Signs of the lasso solution Let us consider the following lasso estimator:
$$
\hat{\beta}_{L} = \arg\min \, \frac{1}{n}\sum_{i}^{n}||y_{i} - \textbf{x}_{i}\beta||_{2}^{2} + \frac{\lambda_{n}}{n}\sum_{j=1}^{p}|\beta_{j}|
$$
Assume, that $\beta \in \mathbb{R}^{p}$ and $rank(\mathbf{X}) = p$.
Then, the MLE solution $\hat{\beta}_{ML}$ is unique and assume that it is  such that all the components of the vector $\hat{\beta}_{ML}$ are non-negative. 
Does the same hold for LASSO solution (the sign will be the same or they are zero)?
EDIT: It seems that for general $\textbf{X}$ it is possible. 
Would it still be true for orthogonal design? 
Would it be true in the case when $p=n$ and $\textbf{X} = \textbf{I}$?
PS. It seems so from the geometry of the problem in 2d and 3d cases. Though I can not to show it for a general dimension.
 A: There are two questions here.  Let's look at the general one first: Is it possible for the Lasso to reverse the signs of estimated coefficients?
The answer is yes.  It can occur when two variables are strongly negatively correlated with one another but positively correlated with a third.  Here is an example of such a design matrix $X:$
$$X = \pmatrix{0.4 & 0.6 & -0.8 \\ -1.0 & 0.9 & -0.9 \\ 1.0 & -1.0 & 0.9 \\ -0.6 & -0.1 & 0.9}$$
Taking the response to be 
$$y = (0.1, -1.0, 1.0, 0.3)^\prime$$
the OLS estimates for the model (with intercept, which is going to be part of the Lasso) are approximately 
$$\hat\beta = (0.04, 0.89, 0.80, 0.97)^\prime,$$
all of which are positive. 
Using the glmnet package for R in its default (Lasso) mode produces sequences of estimates for a large range of possible $\lambda.$  The Lasso trace plots these sequences as line graphs.  Given a design matrix x and response vector y, here is the code to produce the Lasso trace:
fit <- glmnet(x,y)
plot(fit)

The horizontal axis reflects the size of the penalty ("L1 Norm") while the vertical axis represents the estimated coefficients $\hat\beta(\lambda).$  This plot is best read right to left: at the right the penalty is large because $\lambda$ is small (but nonzero, so the coefficients aren't quite the same as the OLS estimates).  Scanning to the left, the values of $\lambda$ increase, putting more weight on the penalty and pushing the estimates to zero.
Typically, once an estimate hits zero it stays there.  But this one is different:

The estimated coefficients of the columns of $X$ are (from left to right in the matrix) shown in gold, light blue, and gray. The light blue estimate initially hits zero (where the $L^1$ Norm is between $0.8$ and $1.1$), but then the gray estimate  drops while the light blue estimate becomes negative.
In effect, the Lasso is trading the second and third variables off for one another.  This can be anticipated by examining the correlation matrix of $X:$
$$\operatorname{Cor}(X) = \pmatrix{1 & -0.68 & 0.34 \\ -0.68 & 1 & -0.89 \\ 0.34 & -0.89 & 1},$$
showing how strongly anticorrelated the last two variables are.

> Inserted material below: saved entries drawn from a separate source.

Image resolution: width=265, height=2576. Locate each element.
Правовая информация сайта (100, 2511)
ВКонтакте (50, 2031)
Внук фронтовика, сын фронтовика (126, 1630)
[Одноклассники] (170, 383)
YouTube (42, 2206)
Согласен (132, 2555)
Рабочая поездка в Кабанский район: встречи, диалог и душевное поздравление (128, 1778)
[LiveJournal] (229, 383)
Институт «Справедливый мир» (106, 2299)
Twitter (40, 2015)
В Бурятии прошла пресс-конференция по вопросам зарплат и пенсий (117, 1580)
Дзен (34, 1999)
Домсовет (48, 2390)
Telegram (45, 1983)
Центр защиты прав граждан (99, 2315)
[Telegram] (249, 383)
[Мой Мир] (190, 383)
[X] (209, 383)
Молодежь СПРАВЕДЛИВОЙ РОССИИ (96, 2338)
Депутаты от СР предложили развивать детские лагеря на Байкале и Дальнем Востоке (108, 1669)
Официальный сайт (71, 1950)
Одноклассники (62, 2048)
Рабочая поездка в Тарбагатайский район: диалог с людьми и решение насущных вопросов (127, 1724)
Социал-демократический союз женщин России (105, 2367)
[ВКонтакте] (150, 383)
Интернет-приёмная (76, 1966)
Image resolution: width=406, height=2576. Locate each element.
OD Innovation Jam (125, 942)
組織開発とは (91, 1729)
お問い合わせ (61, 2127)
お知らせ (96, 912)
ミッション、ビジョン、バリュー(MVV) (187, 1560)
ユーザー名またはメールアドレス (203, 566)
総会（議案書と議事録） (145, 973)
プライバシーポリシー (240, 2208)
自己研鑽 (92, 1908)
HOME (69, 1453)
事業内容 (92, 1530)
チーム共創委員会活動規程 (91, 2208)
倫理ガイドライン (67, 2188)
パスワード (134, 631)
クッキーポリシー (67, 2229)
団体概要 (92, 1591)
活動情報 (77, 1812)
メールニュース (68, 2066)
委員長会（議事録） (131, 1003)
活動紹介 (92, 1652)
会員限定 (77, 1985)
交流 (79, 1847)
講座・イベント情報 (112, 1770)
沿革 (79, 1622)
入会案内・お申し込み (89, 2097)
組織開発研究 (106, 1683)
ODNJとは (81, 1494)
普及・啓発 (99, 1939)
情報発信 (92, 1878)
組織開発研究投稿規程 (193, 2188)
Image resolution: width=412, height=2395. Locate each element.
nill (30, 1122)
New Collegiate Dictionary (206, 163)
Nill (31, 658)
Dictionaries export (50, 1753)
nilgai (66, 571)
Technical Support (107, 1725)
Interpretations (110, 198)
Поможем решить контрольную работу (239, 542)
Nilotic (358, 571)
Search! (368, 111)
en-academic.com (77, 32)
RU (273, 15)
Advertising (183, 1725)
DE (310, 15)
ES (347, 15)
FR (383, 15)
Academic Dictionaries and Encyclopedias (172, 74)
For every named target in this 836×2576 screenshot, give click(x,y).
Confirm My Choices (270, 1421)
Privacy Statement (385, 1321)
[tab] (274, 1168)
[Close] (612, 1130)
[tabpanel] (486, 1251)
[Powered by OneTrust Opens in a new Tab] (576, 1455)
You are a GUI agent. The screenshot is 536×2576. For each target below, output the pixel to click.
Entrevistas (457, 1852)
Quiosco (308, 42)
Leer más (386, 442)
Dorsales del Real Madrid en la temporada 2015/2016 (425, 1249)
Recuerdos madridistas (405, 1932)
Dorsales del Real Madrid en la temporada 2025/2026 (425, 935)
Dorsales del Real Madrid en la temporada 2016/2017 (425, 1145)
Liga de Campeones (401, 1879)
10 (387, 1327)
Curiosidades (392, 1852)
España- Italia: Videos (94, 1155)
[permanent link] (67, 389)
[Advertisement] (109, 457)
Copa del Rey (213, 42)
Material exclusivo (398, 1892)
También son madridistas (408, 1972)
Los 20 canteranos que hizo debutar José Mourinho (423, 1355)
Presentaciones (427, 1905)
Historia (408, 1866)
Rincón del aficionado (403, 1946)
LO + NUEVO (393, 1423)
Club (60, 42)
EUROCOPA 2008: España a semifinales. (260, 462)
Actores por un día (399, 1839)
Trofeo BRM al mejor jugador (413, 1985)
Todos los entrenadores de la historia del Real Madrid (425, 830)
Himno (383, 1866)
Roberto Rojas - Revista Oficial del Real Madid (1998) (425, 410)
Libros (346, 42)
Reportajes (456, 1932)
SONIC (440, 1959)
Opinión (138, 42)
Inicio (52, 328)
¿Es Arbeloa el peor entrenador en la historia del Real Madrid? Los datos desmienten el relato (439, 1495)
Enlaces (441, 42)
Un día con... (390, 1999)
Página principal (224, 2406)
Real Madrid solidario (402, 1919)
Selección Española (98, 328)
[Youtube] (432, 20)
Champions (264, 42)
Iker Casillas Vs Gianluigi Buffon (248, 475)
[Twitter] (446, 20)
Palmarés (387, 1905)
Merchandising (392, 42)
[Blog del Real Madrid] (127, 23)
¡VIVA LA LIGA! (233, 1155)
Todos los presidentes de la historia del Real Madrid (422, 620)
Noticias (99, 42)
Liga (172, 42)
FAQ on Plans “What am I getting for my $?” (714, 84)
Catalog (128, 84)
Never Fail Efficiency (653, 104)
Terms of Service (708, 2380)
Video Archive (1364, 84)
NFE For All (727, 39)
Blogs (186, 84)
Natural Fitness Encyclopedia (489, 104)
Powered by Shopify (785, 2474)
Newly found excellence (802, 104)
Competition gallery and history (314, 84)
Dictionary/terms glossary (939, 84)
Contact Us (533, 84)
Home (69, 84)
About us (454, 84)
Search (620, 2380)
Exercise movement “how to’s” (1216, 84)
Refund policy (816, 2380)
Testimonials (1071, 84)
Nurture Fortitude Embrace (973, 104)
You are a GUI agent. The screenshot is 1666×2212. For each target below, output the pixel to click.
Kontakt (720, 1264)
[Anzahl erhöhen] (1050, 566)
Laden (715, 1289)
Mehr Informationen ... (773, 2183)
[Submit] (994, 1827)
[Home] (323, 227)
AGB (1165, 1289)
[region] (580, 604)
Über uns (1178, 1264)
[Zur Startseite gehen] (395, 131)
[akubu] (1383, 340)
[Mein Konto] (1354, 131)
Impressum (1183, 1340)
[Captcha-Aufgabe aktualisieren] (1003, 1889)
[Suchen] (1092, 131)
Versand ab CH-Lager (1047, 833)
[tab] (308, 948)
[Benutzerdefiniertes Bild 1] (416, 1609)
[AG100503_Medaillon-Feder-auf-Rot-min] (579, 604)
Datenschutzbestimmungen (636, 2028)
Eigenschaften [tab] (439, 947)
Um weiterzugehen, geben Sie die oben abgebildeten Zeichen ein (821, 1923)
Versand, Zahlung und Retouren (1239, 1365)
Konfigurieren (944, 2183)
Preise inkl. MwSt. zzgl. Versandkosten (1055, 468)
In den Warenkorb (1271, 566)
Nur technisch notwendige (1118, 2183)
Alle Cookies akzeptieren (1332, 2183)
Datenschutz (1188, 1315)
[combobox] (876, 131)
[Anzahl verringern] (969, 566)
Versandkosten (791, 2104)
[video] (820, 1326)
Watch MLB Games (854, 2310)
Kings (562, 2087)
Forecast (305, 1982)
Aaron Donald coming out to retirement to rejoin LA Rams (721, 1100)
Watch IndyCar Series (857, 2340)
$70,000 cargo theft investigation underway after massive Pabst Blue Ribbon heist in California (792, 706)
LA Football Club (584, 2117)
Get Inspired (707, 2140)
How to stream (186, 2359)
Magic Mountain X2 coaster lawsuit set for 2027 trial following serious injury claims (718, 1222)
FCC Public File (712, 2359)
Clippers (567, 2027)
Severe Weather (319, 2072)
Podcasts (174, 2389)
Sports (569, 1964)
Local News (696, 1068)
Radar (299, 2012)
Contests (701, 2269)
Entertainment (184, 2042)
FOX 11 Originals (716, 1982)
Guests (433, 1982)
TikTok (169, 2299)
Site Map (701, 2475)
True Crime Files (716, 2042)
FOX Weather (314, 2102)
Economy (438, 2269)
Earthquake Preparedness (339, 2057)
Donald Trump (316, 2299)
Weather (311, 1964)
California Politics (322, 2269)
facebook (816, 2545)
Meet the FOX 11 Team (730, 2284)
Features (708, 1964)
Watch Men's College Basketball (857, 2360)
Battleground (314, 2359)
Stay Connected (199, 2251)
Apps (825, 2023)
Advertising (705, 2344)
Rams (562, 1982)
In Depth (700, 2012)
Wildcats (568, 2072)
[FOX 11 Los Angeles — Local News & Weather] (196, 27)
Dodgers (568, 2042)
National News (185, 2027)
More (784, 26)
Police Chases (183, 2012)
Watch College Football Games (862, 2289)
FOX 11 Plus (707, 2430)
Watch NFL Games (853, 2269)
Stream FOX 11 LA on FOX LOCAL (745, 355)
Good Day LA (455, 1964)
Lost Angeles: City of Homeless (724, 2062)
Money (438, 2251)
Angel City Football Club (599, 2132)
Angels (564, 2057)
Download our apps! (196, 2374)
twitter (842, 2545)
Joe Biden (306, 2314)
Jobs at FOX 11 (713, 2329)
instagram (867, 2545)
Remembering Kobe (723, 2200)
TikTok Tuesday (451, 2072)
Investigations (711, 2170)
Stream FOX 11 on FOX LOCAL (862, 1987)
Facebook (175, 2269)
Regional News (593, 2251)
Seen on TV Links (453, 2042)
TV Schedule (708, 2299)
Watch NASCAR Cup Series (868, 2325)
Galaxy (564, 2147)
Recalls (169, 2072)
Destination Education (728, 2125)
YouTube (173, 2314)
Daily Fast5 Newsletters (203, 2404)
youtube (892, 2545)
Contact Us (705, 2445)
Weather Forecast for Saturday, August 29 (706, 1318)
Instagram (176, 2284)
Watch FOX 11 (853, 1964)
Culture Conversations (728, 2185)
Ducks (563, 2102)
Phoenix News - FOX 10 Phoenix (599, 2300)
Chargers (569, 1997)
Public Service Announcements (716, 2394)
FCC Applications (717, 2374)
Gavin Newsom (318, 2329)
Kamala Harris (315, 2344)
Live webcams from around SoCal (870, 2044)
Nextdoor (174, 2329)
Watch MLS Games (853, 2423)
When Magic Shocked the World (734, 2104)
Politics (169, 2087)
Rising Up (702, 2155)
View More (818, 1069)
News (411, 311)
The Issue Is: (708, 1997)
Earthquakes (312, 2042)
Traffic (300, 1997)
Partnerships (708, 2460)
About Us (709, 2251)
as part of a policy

The second question asks whether the same phenomenon can occur when $X$ is orthogonal.  The answer is no.
In this case, varying one parameter estimate in OLS does not affect the other parameter estimates. Thus, if you suppose there is a case where the Lasso solution involves a negative parameter estimate, simply switch its sign and observe (1) the penalty remains the same; (2) all other OLS estimates remain the same; but (3) because the original OLS solution had a positive coefficient, the OLS term decreases. This shows the supposed solution did not minimize the objective. Thus a negative Lasso parameter estimate is impossible in this circumstance. 
This analysis supports the claim in the first part of the question that the sign reversal must be due to the correlation patterns among the explanatory variables.